GIVEN INSTRUCTION => Repeat the lines of the records below word for word, beginning with the line containing "Click the popcorn icon beside Calendar" and continuing through the line containing "[x=8, y=749]".

[START RECORD EXCERPTS]

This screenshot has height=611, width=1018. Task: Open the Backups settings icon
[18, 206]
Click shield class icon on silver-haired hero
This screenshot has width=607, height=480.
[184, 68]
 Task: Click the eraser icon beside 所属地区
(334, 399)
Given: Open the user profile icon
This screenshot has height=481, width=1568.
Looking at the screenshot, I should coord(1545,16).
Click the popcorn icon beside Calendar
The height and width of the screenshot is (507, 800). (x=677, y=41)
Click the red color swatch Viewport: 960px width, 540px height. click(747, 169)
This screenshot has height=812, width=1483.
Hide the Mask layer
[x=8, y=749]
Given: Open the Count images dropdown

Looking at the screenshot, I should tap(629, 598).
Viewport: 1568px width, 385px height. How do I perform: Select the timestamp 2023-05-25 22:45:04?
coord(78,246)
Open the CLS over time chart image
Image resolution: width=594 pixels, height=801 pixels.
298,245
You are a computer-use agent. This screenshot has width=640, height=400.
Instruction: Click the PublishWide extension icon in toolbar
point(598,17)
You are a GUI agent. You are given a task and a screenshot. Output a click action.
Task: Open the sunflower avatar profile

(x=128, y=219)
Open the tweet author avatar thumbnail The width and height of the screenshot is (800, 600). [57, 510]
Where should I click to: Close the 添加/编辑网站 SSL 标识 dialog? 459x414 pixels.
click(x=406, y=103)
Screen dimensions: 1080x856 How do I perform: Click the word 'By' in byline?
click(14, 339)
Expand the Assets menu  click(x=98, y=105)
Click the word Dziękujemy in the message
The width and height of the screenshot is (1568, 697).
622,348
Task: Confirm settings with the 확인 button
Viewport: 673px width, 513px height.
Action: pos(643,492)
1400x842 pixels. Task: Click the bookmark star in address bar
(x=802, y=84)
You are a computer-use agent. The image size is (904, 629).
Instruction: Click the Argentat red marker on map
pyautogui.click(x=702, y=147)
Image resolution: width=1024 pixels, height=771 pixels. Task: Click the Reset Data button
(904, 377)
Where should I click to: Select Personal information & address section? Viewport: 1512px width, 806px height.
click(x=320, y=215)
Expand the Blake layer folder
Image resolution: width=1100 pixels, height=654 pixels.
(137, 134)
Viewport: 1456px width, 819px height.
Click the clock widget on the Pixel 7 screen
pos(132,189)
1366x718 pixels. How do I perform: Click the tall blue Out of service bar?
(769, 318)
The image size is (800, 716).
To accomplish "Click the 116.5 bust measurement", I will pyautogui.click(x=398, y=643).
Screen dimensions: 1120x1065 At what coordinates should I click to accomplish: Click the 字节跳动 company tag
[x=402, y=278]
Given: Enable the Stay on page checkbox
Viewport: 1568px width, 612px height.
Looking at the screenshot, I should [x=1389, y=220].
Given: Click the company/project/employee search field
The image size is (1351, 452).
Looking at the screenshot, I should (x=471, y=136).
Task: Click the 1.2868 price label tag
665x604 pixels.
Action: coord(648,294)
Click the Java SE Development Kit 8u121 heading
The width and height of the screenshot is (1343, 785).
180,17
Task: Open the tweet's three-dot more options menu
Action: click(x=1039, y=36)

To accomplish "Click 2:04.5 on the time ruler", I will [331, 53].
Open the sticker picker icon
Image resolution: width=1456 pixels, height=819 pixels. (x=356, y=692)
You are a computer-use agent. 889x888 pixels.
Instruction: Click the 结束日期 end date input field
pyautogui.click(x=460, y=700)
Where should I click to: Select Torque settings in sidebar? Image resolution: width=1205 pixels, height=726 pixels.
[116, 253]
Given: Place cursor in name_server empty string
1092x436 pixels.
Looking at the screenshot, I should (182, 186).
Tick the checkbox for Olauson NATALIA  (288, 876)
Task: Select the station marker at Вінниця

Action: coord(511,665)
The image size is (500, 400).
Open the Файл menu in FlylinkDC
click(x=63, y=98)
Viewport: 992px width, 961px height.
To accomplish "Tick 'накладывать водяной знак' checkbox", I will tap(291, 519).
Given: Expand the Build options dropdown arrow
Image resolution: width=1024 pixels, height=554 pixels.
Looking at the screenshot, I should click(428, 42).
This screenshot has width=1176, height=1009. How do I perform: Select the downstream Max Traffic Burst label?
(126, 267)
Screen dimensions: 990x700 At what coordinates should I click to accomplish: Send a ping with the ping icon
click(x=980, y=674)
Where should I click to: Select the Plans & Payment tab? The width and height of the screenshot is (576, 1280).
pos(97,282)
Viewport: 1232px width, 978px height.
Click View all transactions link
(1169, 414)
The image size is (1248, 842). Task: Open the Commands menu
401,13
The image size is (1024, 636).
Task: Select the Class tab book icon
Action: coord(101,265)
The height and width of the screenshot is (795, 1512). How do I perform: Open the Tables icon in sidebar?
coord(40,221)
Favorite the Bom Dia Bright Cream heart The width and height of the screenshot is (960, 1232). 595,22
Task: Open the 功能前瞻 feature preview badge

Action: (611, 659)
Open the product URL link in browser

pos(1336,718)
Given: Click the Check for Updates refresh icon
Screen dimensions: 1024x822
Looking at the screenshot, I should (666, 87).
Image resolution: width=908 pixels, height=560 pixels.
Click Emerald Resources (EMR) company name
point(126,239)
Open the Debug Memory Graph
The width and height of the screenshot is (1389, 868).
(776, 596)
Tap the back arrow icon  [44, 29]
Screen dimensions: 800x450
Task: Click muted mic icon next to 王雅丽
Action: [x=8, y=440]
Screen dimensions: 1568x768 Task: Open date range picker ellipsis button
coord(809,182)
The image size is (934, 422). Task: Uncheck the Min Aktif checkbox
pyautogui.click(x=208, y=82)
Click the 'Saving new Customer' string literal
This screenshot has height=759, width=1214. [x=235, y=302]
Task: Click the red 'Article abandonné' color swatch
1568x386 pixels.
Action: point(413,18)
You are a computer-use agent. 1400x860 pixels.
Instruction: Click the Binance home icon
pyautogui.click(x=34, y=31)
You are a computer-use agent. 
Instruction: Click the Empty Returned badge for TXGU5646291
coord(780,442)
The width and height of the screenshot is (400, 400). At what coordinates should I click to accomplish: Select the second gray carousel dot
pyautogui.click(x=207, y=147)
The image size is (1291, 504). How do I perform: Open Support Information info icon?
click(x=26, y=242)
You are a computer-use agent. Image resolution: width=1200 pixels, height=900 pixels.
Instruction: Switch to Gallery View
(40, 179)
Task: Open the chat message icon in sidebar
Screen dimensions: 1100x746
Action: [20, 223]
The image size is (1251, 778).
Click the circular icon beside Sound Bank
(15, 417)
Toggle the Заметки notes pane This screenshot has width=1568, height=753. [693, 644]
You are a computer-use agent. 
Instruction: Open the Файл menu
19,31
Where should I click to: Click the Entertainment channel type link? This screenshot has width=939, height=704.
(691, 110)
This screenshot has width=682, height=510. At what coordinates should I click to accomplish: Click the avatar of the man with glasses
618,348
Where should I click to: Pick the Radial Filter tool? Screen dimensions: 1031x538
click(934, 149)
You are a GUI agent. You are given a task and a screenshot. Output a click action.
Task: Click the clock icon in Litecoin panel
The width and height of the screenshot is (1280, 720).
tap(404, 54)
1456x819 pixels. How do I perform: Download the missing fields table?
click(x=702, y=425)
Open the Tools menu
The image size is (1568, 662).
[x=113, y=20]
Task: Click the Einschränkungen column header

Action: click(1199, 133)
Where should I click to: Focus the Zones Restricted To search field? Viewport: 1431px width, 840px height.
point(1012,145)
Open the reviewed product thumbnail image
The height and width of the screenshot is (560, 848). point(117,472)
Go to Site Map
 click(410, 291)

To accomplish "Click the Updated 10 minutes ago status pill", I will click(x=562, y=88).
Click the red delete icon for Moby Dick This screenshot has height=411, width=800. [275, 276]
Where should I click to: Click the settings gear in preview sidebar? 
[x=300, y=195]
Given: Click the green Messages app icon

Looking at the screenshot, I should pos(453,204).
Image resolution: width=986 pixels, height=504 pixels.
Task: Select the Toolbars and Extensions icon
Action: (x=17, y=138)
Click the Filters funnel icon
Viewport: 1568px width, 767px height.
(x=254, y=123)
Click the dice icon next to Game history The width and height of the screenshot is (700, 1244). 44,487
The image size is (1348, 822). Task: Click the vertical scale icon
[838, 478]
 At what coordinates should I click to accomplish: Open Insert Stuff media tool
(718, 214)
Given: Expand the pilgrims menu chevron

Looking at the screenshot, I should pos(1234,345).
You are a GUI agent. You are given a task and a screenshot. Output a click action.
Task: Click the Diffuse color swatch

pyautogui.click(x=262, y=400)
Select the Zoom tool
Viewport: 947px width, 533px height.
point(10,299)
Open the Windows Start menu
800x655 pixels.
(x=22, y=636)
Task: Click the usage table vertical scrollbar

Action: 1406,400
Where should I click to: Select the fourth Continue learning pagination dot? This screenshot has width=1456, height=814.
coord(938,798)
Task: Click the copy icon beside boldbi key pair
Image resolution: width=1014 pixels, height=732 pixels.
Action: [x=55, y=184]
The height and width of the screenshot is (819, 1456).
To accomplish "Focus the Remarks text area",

[END RECORD EXCERPTS]

SOLUTION TO THE PROBLEM =>
Click the popcorn icon beside Calendar
The height and width of the screenshot is (507, 800). (x=677, y=41)
Click the red color swatch Viewport: 960px width, 540px height. click(747, 169)
This screenshot has height=812, width=1483.
Hide the Mask layer
[x=8, y=749]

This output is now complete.